Bas de la Rivière is a geographical area on both sides of the Winnipeg River at and near the mouth where it empties into Lake Winnipeg. It had a storied historical period in the opening of the west and the subsequent fur trade and settlement.

It is known that Jean Baptiste de La Vérendrye, Pierre Gaultier de La Vérendrye and their men, explored the area in 1733 and built Fort Maurepas on the Red River in 1734. They may have established a structure at Bas de la Rivière at that time. A second Fort Maurepas was located there shortly after the first was established on the Red River.

After the La Vérendrye era and the Seven Years' War there was a steady increase in trade and commerce at the location. A supply depot, fishery and farm all flourished there. A community of Cree had a large village there by 1775 when Alexander Henry the elder traded in the area. Certain records refer to Fort Bas de la Rivière as the headquarters of the North West Company in the Winnipeg River basin at the time of the fur wars.

==Fur trade posts==
The area was strategic, as the Winnipeg River was the main route east to Montreal. From Lake Winnipeg one could go southwest to the Assiniboine River, northwest to the Saskatchewan River, and from there to Lake Athabasca or northeast up the Hayes River to Hudson Bay.

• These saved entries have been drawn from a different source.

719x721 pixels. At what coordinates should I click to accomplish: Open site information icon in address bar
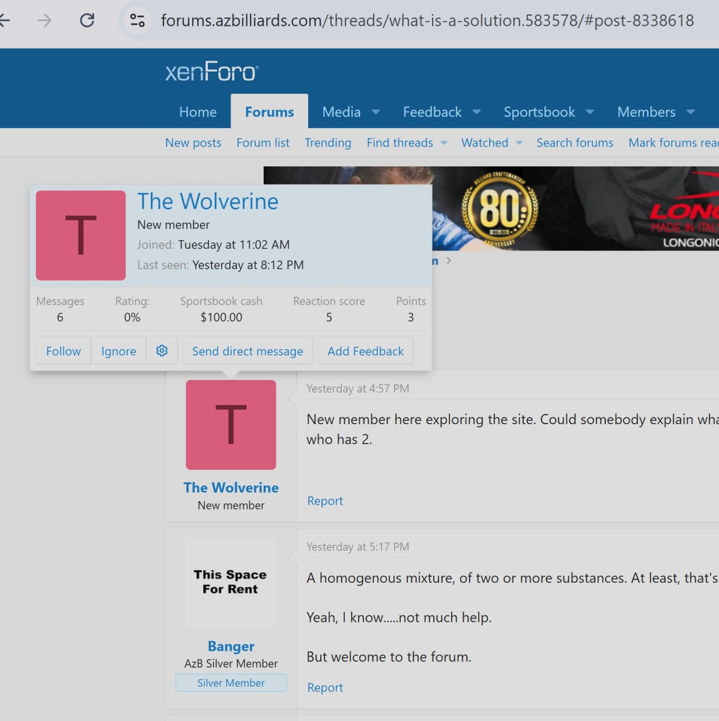pos(138,20)
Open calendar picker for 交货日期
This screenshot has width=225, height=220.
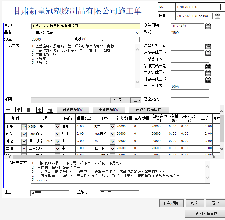point(208,26)
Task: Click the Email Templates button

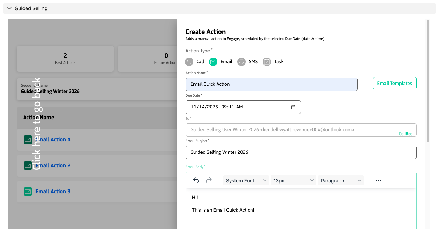Action: click(x=395, y=83)
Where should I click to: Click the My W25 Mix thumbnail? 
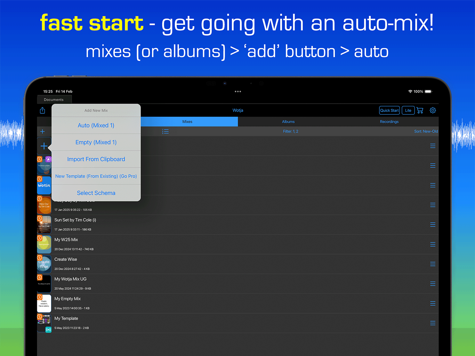click(x=44, y=244)
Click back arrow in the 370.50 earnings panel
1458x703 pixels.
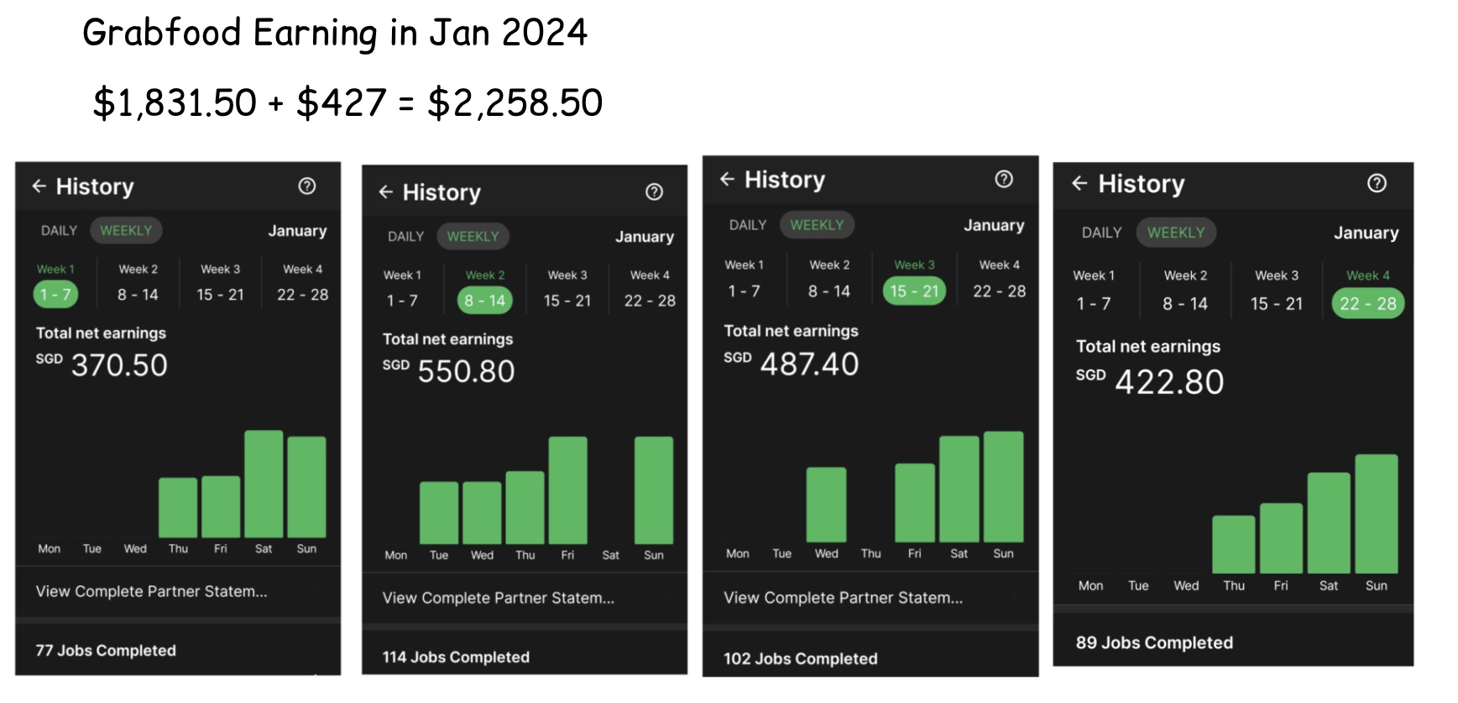coord(39,186)
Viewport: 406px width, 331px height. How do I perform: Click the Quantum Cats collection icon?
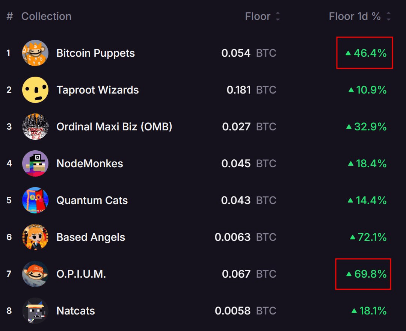[35, 200]
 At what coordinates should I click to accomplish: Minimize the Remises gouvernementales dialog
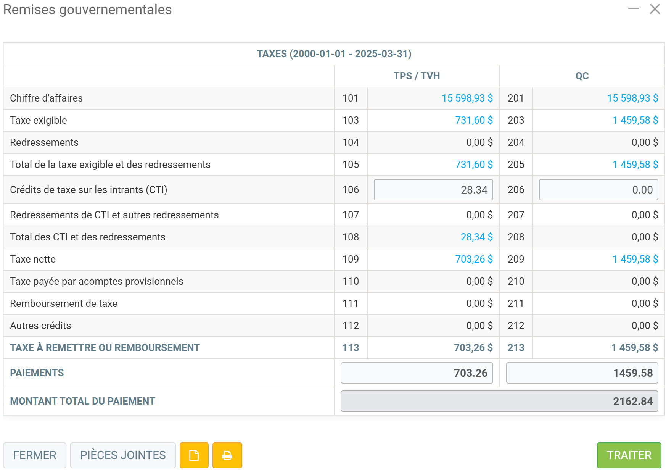click(x=633, y=8)
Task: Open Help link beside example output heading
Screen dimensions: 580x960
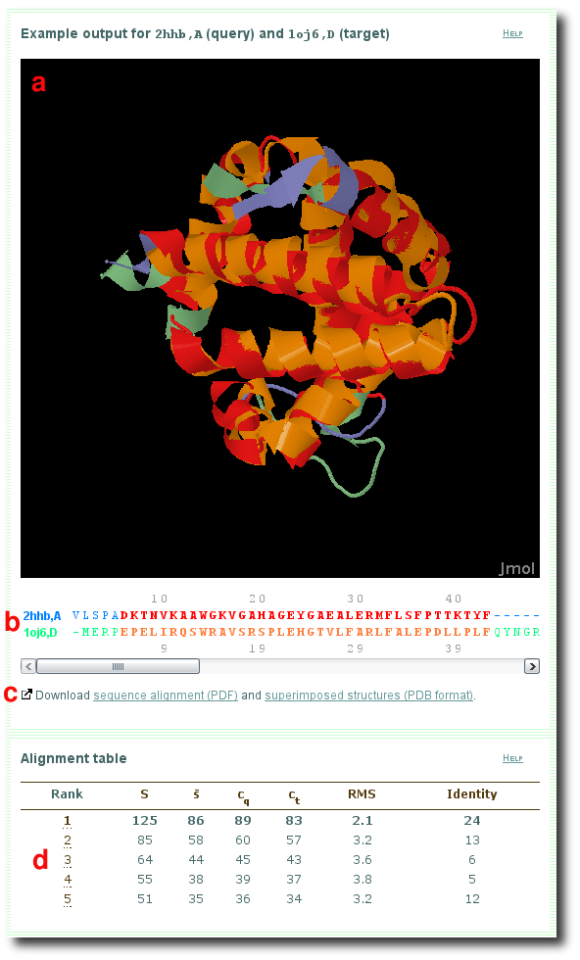Action: pyautogui.click(x=512, y=33)
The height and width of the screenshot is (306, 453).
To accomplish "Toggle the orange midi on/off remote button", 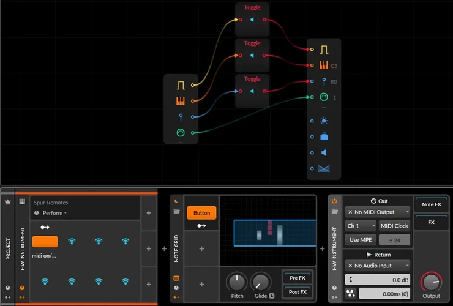I will pyautogui.click(x=45, y=242).
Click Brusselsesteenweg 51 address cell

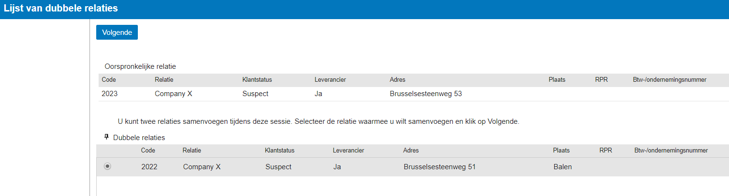click(x=439, y=167)
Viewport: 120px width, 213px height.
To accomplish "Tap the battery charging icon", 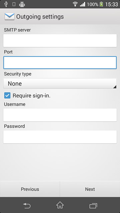I will pos(101,4).
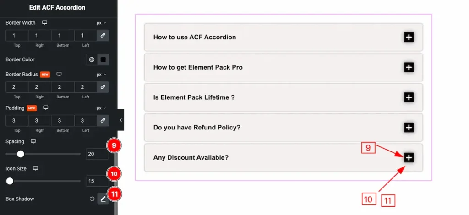Toggle the Padding linked values icon

(103, 121)
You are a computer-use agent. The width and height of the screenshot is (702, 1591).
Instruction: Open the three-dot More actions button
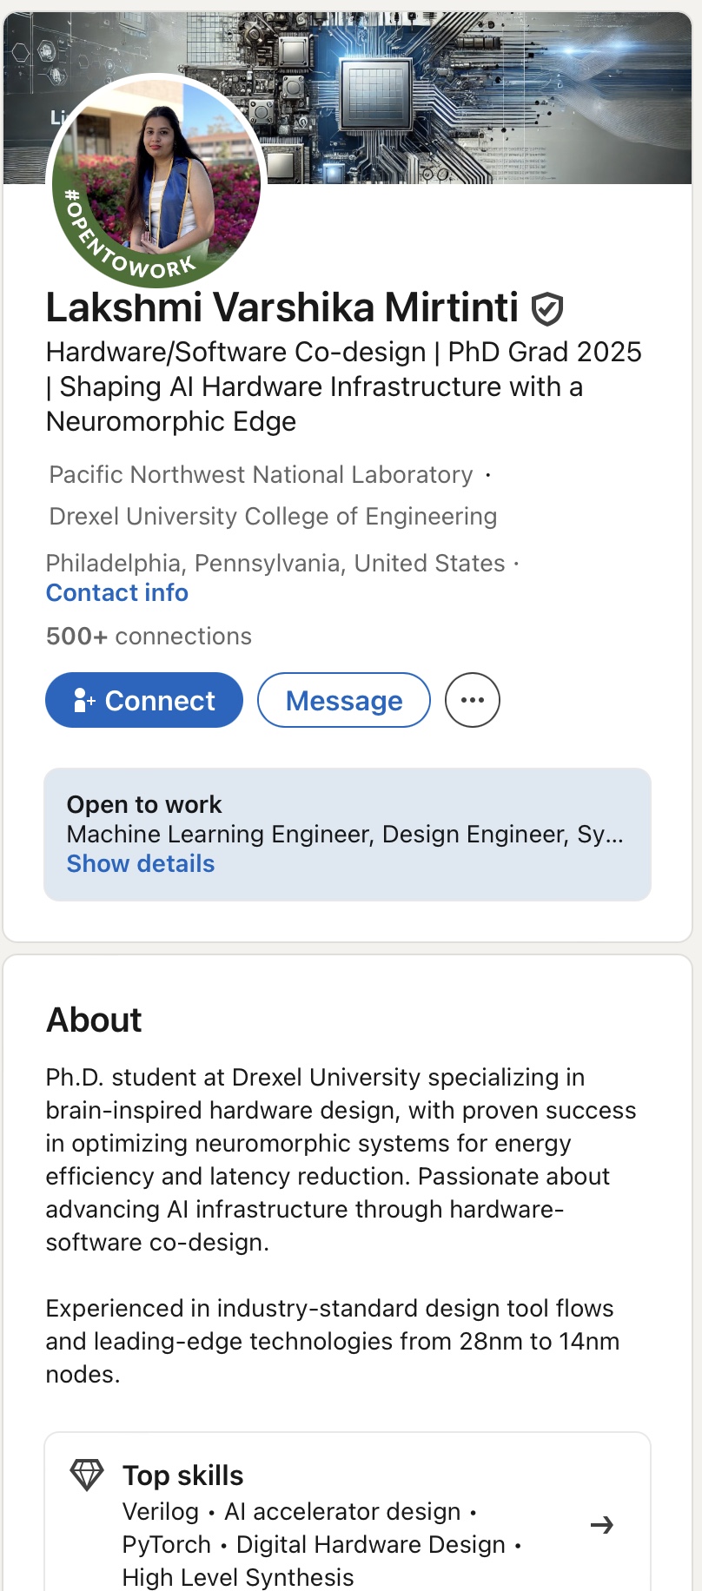click(472, 700)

As such, the area was home to three posts: second Fort Maurepas (French, c. 1739), Fort Bas de la Rivière (NWC, 1792), and Fort Alexander (HBC, before 1800).

The second Fort Maurepas was built around c. 1739 on the north side of the river by some of La Vérendrye's men as part of his expansion west from Lake Superior. It was abandoned at an unknown date, perhaps in connection with the general French withdrawal during the French and Indian War.

Fort Bas de la Rivière was built in 1792 by Toussaint Le Sieur of the North West Company. It was on the south side of the river six miles below old Fort Maurepas. It was sometimes called Le Sieur's Fort.

Fort Alexander, founded by Alexander MacKay, was built before 1800 by the Hudson's Bay Company a few rods from the NWC post. It was supplied from Fort Albany on James Bay via the English River which took about 40 days in one direction and 80 days in the other. In 1800 Alexander Henry the younger said that the post had a clerk and two men and was not paying expenses. When the two companies were merged in 1821, the HBC post was closed and its operations moved to the NWC post which was now called Fort Alexander. When Nicholas Garry inspected the post in 1821 he noted that there were 50 women and children living there at company expense.

The forts were not proper trading posts where furs were collected but rather depots where goods were stored for shipment in either direction. After c. 1810, when pemmican production started in the buffalo country along the Assiniboine River, they were used to store pemmican to feed the voyageurs on their way to distant Lake Athabasca. There was some farming in the area. After the merger in 1821, the area became less important as trade was shifted from Montreal to York Factory on Hudson Bay.

Morton mentions the remains of an XY Company post across the river from the NWC post. He also mentions Jean Baptiste Adhemar who around 1780 had a post on the Assiniboine and supplied east-bound canoemen with pemmican at a place called Pemmican Point near the mouth of the Winnipeg. There is a monument near Fort Alexander, Manitoba which says that the forts were 'nearby'.